Hence the interest in developing standards such as SSCP®, which was historically designed to secure the communication of access control equipment. Using the end-to-end encryption offered by the SSCP® protocol protects against attacks during this phase of digital communication.
One of the aims of the SBA’s work is to promote “non-proprietary”, interoperable and standardized protocols, so that items of equipment in a building can communicate more easily with each other, allowing services to emerge. So, it is good news to see the development of a sovereign European standard certified by ANSSI like SSCP®!
What is the importance of certification (and/or standardization) in the security market?
Lidia ZERROUKI & Alexis PEREZ: As a think-tank, the SBA has produced a large number of best practices over the past 11 years. The challenge is to make them known and to deploy them.
This is what CERTIVEA is doing, in close collaboration with the SBA, by developing frames of reference and labels to anticipate future regulations and apply best practices that will enhance buildings.
As a certification body, we are obviously convinced of the importance of certification and labeling, particularly in the building sector.
With this in mind, the SBA and CERTIVEA have created the R2S label. The aim is to certify the digital qualities of new buildings, those undergoing renovation and those in operation. We use independent third-party audits to assess a number of issues, such as connectivity, Smart Network design and operation, interoperability, digital security, human organization and the digital services the building can deliver (energy monitoring, air quality measurement, etc.).

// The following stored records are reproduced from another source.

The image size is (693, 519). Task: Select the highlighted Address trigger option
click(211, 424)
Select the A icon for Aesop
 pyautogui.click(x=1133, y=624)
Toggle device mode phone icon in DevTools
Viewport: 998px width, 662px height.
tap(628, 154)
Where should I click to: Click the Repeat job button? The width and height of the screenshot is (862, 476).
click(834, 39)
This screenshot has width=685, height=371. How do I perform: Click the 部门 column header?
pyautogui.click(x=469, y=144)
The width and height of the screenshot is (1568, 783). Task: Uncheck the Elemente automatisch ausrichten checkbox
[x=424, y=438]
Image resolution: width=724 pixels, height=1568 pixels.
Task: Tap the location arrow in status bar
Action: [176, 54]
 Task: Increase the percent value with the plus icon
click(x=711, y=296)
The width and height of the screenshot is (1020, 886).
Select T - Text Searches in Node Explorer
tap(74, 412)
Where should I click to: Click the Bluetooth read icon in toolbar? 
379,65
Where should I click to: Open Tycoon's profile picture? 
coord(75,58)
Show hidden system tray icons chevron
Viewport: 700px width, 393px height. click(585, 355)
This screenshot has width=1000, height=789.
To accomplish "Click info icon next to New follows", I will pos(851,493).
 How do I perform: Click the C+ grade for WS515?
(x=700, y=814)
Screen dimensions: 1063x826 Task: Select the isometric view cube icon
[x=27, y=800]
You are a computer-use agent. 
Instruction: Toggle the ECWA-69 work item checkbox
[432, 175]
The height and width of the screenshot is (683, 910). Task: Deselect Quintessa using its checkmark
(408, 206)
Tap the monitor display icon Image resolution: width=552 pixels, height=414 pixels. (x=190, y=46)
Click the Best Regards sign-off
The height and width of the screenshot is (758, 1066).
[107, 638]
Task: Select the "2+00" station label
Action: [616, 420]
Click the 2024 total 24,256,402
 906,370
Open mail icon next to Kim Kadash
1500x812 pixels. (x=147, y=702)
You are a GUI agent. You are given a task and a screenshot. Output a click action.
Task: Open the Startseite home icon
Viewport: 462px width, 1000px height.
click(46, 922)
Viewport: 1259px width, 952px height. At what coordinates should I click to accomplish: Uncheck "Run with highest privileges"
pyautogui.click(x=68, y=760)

In this frame of reference, digital security is therefore an issue in its own right - more digital technology in buildings means more digital security. For example, we assess the authentication of equipment that wants to connect to the Smart Network, network segmentation with existing VLANs, data encryption or the presence of hardware and software update procedures. At a time of cyberattacks that can paralyze businesses, and global competition between companies, it is essential to protect oneself and adopt security standards validated by all market stakeholders.